Maharishi is a London based company founded in 1994 by Hardy Blechman. The company uses natural fibres and up-cycled army issued clothing for collections.

== History ==
Hardy Blechman began his career buying and selling military surplus before founding Maharishi in 1994. Blechman won the British Fashion Council's Streetwear Designer of the Year Award in 2000, because of the popularity of Maharishi's sports and military products. The company's first flagship store was opened in central London in 2001.

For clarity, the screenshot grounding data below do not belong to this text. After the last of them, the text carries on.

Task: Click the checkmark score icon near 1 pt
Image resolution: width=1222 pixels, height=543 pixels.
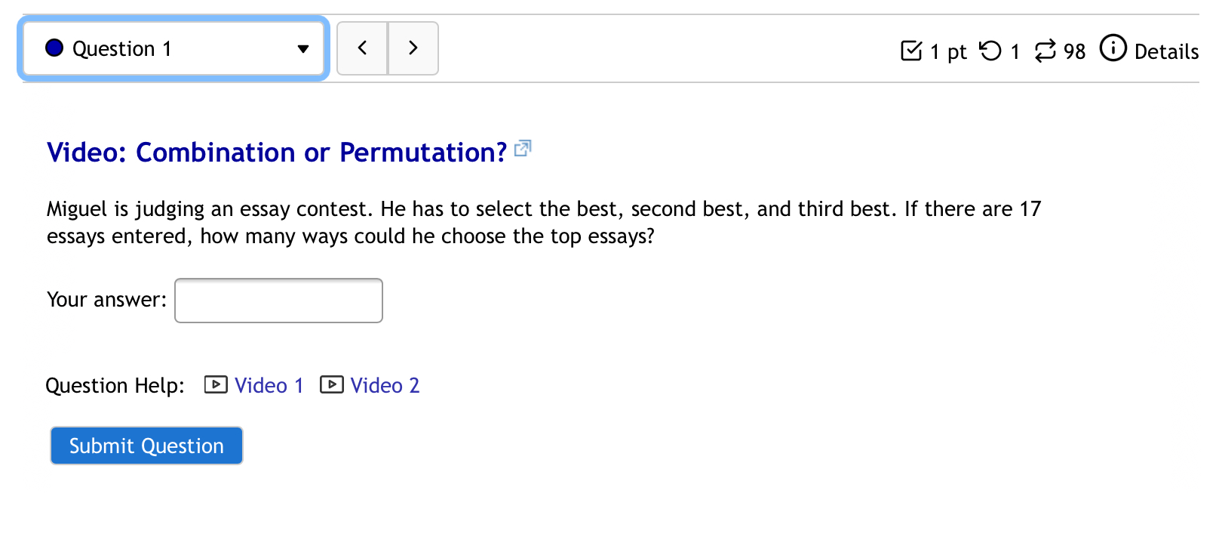Action: point(913,50)
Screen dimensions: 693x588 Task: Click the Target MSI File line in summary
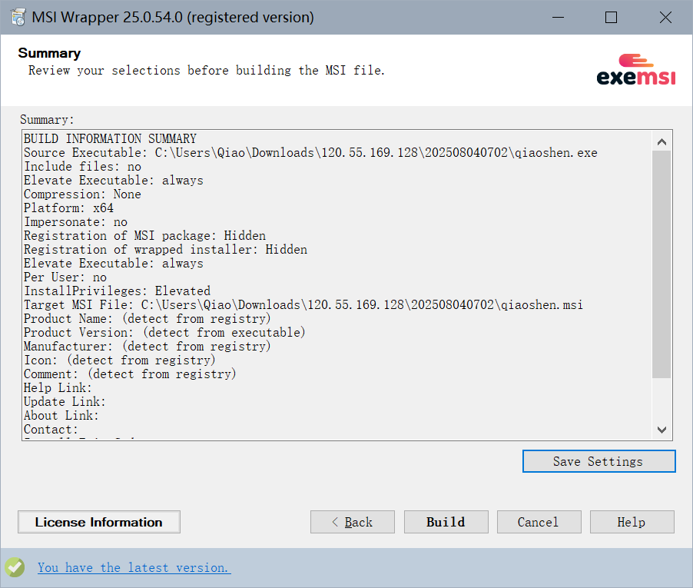coord(303,305)
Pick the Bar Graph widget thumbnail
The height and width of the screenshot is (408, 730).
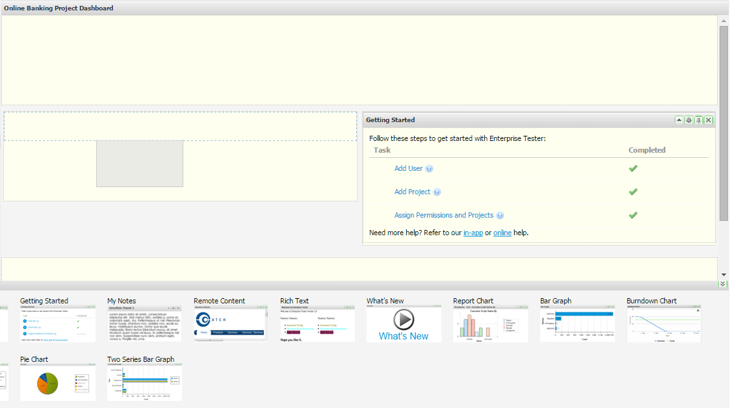[x=577, y=324]
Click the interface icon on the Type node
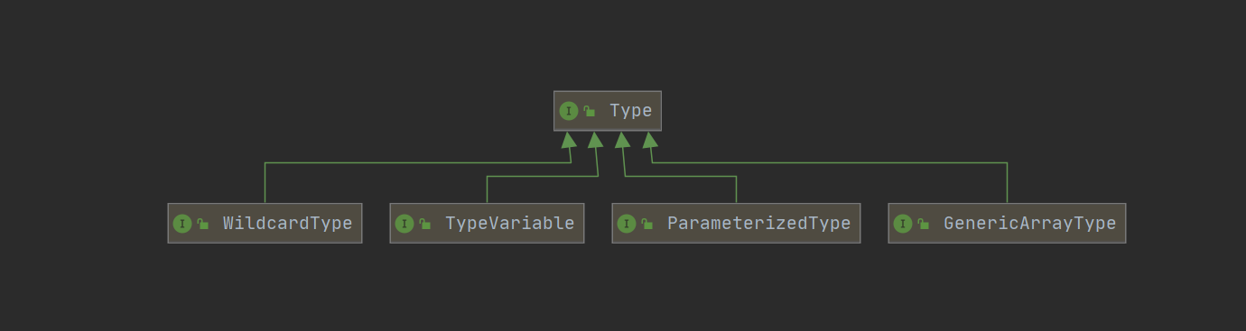The image size is (1246, 331). pos(569,111)
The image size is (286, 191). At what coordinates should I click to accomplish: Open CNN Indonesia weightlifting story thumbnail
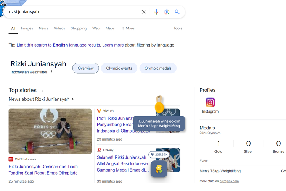coord(50,131)
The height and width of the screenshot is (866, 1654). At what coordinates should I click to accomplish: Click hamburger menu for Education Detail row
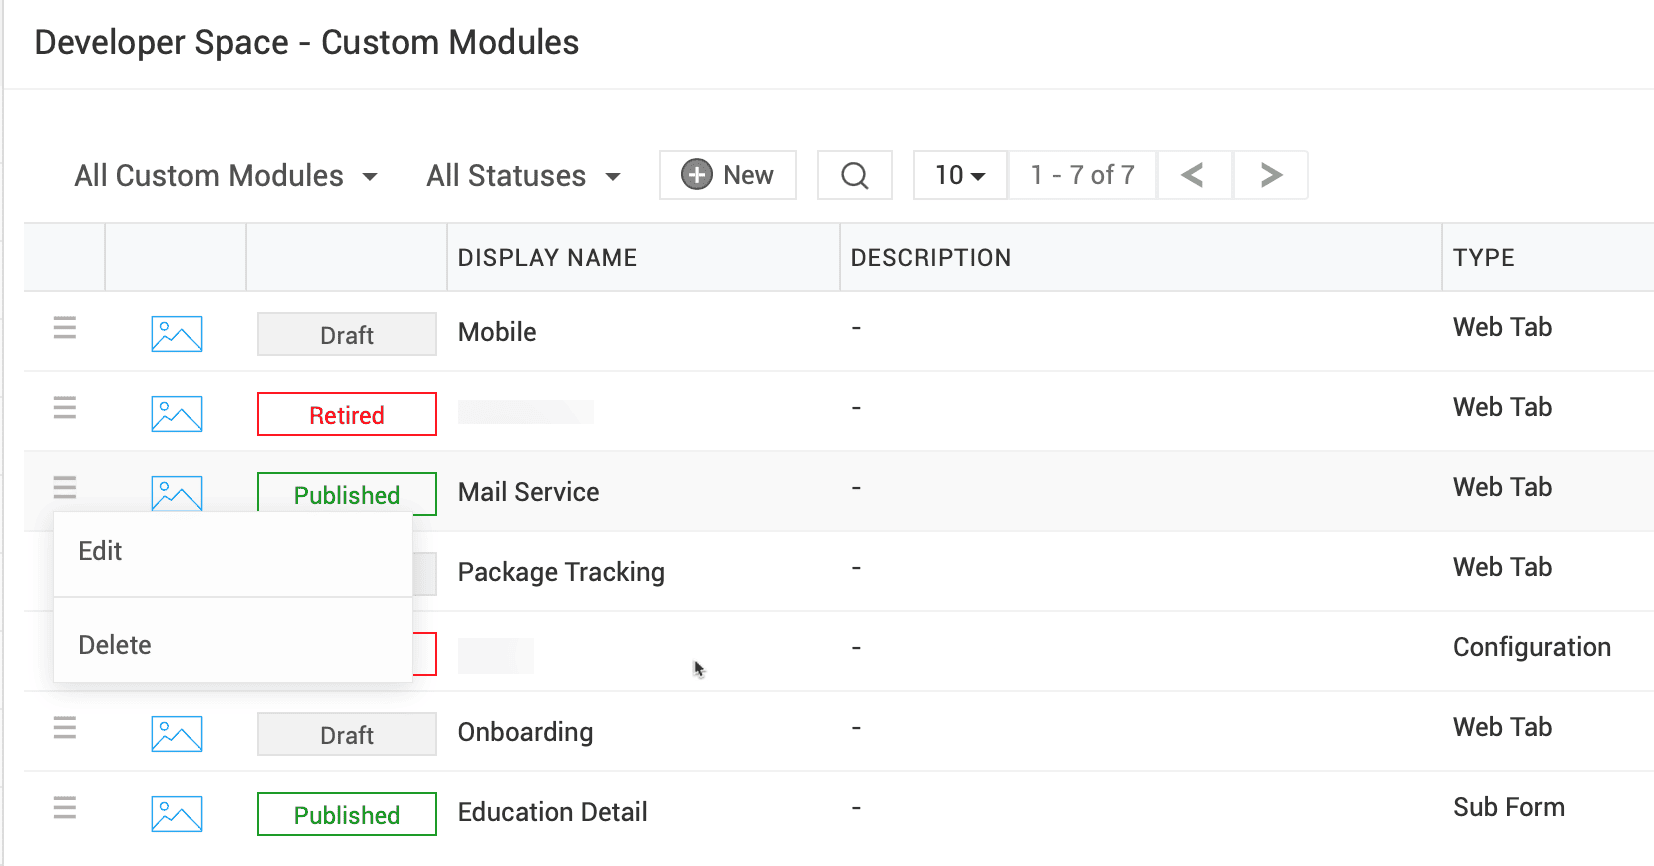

In 2004, Maharishi published Hardy Blechman's DPM: Disruptive Pattern Material, a 944 page camouflage encyclopaedia. The book charts the history of camouflage from its roots in nature, to its adoption by the military, and onto its current popularity and use within art and fashion. In a 2013 Complex magazine story listing "triple OG labels that are still slaying the competition," Maharishi is cited as "knowing more about camo than the Pentagon."

== Production ==
=== Snopants ===
One of Maharishi's signatures, the Snopants, began as an upcycled version of the U.S. Army "Snow Camouflage Over Trousers". Maharishi altered the silhouette and fabrication while often adding embroideries, which made the Snopants a coveted item among celebrities and streetwear enthusiasts. In their millennial round up Arena Magazine described Snopants as "the most copied pants of the decade".

=== Upcycling ===
Maharishi was founded "with the intention to offer environmentally sound hemp and upcycled military & industrial surplus", according to Hardy Blechman. Their collections regularly include repurposed garments such as U.S. army liners and flight jackets, Italian military surplus knits, and Austrian M65 jackets, as well as vintage silk Kimonos.

=== Hemp and Natural Fibres ===
Maharishi produces its garments with natural fibres like hemp fabric and organic cotton. Founder Blechman also developed the first waterproof hemp fabric with the Italian mill ITS Artea.